Scientists have created a way to date Earth's densest and oldest polar ice by studying the composition of krypton gas trapped within old air bubbles, according to an Oregon State University press release.
Research was published this week in the journal PNAS.
Researchers used a new dating method called Atom Trap Analysis (ATTA) to analyze the ice, which was recovered from the McMurdo Dry Valleys in Antarctica.
"The oldest ice found in drilled cores is around 800,000 years old and with this new technique we think we can look in other regions and successfully date polar ice back as far as 1.5 million years," said Christo Buizert, a postdoctoral researcher at Oregon State University and lead author on the PNAS article. "That is very exciting because a lot of interesting things happened with the Earth's climate prior to 800,000 years ago that we currently cannot study in the ice core record."
Buizert and his colleagues said potential uses include dating meteorites found in Antarctic ice, analyzing the Earth's cycle of ice ages and climate, according to the release.
Krypton is a noble gas that can be found in the atmosphere at low levels or approximately one part per million, according to the release. In the upper atmosphere, exposure to cosmic rays could transform a krypton isotope into a decaying radioactive isotope.
Air bubbles in ancient polar ice contains some of these radioisotopes, according to the study. Researchers can determine how long the gas has been trapped in the ice by comparing the stable krypton isotopes to the radioisotope's state of decay.
This is basically how the researchers used carbon-14 techniques to date the ice. This method is only accurate back to approximately 50,000 years, according to the study.
"That is very exciting because a lot of interesting things happened with the Earth's climate prior to 80,000 years ago that we currently cannot study in the ice core record," Buizert said.
Due to the small amount of krypton in the air, a great deal of ice has to be melted first to obtain enough samples. A device that's able to count, or trap, individual atoms is also required, according to the release.
The device was developed in 2011 by a team of nuclear physicists from Argonne National Laboratory in Illinois.
The study's authors obtained over 600 pounds of ice chunks from Taylor Glacier, Antarctica, melted them, and trapped the escaped air in flasks in order to test the atom trap.

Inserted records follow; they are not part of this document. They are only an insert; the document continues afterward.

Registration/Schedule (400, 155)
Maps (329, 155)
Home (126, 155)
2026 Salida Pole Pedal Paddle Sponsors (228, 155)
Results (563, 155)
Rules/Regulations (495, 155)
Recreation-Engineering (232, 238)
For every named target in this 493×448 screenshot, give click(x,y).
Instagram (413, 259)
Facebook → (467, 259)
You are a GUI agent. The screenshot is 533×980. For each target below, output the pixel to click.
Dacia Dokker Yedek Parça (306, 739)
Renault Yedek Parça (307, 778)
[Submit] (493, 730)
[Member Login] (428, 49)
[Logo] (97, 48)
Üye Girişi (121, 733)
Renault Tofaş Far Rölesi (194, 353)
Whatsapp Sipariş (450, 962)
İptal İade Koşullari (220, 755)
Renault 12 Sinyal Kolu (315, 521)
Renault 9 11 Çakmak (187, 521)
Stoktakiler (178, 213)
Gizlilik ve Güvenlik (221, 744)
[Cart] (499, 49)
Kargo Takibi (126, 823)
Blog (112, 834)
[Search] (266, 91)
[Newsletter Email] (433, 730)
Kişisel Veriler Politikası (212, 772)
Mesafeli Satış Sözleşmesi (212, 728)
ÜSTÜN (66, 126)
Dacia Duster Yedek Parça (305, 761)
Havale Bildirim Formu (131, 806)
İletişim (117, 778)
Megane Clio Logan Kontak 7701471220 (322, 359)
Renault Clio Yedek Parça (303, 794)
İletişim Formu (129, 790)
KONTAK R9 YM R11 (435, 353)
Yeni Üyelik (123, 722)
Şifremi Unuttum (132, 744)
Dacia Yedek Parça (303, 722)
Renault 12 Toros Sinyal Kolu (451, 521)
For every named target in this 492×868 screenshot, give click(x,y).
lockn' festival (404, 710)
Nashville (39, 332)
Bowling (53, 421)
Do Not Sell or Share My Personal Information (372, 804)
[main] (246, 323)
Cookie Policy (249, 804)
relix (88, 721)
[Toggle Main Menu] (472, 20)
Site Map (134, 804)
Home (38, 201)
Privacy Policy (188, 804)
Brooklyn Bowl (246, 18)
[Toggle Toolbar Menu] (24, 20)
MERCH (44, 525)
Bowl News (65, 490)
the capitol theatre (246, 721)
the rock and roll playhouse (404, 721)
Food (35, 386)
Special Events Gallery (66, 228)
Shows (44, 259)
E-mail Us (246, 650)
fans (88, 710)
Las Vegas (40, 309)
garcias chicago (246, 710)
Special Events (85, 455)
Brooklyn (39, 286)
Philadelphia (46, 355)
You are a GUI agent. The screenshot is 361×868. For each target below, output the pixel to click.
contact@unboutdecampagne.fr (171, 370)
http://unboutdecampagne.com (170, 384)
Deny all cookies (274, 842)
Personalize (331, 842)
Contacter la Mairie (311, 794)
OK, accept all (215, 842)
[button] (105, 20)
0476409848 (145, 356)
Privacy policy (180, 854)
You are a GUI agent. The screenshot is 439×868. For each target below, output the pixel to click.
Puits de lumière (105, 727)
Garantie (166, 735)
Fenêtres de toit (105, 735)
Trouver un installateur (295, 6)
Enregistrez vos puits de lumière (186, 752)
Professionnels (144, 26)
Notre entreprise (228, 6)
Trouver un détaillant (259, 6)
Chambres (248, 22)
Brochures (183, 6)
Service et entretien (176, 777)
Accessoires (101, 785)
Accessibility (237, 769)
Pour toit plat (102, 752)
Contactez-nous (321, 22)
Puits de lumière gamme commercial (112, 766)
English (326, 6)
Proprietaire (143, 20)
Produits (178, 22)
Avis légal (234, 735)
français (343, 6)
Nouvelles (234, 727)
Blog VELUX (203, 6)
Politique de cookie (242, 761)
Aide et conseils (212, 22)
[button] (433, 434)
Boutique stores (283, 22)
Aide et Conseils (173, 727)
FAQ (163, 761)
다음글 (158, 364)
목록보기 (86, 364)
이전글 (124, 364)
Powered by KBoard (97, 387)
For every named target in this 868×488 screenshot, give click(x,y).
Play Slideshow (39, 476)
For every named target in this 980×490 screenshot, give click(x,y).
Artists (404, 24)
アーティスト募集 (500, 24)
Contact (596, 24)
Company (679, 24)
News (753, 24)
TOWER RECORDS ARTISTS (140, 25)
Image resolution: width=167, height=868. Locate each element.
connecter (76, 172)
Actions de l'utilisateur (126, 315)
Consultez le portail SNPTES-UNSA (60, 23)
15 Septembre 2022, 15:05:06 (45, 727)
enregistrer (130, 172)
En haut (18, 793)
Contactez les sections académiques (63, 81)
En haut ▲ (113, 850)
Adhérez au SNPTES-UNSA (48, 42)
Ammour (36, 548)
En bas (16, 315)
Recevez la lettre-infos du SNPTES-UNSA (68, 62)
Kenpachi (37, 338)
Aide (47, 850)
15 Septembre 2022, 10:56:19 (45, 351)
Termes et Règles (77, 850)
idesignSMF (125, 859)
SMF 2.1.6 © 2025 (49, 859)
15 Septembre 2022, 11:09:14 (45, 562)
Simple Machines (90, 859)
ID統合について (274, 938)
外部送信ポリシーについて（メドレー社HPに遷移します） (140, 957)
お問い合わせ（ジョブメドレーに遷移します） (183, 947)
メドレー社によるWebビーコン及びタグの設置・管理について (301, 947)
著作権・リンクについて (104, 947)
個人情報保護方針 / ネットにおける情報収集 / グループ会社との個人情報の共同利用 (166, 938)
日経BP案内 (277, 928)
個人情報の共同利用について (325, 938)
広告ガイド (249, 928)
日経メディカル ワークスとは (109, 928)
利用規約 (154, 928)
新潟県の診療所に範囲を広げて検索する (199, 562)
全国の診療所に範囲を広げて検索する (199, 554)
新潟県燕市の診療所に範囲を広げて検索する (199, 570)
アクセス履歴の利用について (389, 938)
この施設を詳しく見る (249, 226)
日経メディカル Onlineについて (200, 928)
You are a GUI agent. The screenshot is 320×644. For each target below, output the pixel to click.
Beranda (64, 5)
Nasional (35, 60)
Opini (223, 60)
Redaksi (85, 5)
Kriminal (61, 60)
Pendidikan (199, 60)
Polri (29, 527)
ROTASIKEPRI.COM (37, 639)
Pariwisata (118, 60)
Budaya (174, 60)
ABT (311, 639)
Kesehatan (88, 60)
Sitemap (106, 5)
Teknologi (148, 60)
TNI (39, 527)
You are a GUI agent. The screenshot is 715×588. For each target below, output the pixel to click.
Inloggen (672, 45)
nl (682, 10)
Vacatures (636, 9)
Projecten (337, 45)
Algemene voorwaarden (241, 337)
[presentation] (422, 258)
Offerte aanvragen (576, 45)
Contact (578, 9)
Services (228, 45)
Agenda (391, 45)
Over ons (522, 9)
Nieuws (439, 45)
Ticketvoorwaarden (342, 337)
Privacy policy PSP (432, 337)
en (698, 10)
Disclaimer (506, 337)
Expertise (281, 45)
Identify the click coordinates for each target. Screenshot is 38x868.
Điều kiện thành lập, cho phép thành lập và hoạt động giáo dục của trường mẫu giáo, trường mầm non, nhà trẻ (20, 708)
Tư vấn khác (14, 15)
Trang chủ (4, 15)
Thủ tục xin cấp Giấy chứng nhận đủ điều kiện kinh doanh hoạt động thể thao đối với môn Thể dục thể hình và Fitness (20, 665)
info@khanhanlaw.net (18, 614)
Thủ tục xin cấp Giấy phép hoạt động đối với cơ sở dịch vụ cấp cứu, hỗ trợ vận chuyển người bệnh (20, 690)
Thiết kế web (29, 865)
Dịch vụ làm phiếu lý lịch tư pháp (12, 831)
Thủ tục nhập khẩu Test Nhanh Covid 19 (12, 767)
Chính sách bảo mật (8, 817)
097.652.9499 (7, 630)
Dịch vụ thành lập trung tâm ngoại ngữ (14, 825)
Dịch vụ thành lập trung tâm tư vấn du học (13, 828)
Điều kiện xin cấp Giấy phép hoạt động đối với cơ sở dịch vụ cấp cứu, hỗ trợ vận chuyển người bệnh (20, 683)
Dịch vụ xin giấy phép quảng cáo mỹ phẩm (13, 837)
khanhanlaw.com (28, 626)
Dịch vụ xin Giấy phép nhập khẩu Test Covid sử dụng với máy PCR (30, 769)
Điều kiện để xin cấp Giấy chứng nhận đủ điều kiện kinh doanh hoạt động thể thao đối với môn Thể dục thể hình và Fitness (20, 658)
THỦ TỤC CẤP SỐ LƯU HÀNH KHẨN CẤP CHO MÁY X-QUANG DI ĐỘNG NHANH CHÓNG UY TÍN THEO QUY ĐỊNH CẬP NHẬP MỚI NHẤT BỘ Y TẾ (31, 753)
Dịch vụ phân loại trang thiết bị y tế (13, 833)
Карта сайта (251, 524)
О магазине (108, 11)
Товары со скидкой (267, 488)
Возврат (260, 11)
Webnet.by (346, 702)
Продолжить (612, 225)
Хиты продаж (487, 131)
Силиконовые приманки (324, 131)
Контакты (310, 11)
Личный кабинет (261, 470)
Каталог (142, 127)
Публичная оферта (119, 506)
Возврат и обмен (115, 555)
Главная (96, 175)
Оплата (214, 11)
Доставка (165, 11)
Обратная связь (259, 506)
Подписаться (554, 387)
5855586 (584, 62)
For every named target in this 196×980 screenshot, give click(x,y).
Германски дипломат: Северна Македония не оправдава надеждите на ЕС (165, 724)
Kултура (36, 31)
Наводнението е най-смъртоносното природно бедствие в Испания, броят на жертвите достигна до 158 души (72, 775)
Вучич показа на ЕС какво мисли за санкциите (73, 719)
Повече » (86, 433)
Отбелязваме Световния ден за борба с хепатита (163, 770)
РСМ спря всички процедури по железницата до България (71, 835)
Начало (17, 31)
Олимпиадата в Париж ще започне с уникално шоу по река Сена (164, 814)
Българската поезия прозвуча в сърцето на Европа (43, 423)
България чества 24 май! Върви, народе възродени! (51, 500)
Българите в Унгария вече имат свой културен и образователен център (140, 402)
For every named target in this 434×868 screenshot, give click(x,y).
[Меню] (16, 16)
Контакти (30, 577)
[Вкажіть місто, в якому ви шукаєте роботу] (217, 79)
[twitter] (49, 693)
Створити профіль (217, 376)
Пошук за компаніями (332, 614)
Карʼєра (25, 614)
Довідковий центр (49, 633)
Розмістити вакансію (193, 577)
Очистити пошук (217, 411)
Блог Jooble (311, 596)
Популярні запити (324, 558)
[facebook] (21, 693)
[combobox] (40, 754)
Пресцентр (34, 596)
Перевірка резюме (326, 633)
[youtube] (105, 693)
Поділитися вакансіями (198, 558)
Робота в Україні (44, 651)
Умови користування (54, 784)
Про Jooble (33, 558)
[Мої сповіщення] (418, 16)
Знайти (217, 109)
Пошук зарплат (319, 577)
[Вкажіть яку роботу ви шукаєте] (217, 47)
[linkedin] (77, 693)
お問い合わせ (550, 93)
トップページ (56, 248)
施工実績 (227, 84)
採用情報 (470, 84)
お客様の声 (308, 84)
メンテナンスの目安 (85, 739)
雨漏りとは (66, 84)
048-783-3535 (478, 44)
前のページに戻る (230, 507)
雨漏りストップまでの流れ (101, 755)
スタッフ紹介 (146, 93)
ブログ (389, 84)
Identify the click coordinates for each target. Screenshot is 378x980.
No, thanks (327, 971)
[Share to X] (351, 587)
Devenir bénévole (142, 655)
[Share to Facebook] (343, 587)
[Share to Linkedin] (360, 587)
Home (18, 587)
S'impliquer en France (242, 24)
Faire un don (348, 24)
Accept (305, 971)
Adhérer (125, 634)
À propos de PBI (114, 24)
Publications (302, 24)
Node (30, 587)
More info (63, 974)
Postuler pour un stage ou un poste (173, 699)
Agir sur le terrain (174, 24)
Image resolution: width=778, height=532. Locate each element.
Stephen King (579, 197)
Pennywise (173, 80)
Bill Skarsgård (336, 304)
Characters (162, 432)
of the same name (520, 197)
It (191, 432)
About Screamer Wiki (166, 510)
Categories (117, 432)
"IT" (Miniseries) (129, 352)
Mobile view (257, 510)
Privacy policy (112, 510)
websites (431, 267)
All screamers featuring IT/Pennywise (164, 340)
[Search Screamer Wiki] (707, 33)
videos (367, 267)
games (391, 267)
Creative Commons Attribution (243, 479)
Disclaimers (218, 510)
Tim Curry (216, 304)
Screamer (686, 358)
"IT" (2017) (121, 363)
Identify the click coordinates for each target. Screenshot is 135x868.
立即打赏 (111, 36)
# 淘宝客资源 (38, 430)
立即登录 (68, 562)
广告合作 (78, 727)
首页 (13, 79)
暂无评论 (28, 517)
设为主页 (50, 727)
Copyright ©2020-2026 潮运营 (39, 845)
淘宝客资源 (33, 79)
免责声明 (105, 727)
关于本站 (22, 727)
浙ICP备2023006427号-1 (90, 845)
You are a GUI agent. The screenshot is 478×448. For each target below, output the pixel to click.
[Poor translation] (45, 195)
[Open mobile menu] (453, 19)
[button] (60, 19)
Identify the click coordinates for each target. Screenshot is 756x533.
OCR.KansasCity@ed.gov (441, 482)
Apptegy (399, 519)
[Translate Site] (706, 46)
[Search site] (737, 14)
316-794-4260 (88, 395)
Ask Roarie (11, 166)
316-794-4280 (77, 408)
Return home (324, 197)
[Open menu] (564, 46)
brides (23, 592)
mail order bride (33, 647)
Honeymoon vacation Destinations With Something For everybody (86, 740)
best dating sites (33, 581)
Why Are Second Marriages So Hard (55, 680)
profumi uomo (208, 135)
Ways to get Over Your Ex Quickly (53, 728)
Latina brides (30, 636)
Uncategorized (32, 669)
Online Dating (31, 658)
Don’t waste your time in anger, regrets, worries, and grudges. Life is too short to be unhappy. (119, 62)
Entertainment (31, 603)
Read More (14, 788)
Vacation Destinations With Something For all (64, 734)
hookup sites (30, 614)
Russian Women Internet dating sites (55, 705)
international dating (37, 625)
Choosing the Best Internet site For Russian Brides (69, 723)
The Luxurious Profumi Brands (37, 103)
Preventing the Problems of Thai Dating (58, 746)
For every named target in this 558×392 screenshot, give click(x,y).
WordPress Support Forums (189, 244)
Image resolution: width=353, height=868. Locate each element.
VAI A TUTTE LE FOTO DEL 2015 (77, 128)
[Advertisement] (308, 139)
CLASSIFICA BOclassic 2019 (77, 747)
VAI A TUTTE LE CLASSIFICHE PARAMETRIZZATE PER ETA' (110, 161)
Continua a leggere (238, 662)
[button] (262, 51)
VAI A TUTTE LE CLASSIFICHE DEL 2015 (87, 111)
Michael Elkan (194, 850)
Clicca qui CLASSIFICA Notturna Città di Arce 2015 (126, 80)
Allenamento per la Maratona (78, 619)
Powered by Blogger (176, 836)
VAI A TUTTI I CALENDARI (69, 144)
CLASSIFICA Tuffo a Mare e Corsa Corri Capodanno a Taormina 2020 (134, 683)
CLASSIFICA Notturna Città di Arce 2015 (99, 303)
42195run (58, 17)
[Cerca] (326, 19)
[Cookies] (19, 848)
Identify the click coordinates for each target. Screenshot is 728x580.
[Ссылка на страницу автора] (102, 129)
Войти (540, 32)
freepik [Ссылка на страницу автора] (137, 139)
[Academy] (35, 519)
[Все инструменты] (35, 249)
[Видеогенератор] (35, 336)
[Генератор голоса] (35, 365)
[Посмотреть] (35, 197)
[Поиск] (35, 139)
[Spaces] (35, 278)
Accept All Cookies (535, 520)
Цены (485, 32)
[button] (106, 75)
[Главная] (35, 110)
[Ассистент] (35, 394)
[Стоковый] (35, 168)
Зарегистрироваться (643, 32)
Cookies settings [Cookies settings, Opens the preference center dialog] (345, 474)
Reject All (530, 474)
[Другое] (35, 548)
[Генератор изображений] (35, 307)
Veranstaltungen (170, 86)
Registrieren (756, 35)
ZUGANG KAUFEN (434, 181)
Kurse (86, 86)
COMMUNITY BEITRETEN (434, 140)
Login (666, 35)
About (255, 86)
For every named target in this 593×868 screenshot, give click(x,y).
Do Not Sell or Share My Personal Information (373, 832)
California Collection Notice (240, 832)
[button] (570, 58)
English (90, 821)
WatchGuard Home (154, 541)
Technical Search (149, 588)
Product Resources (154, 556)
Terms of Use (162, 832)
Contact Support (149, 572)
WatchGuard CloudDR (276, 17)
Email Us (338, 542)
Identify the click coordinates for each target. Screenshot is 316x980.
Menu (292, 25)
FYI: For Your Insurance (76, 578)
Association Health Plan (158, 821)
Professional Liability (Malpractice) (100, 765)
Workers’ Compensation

They estimated that the ice was approximately 120,000 years old. Now the authors want to find older ice.
"Most people assume that it's a question of just drilling deeper for ice cores, but it's not that simple," said study co-author Edward Brook, an Oregon State University geologist, according to the release. "Very old ice probably exists in small isolated patches at the base of the ice sheet that have not yet been identified, but in many places it has probably melted and flowed out into the ocean."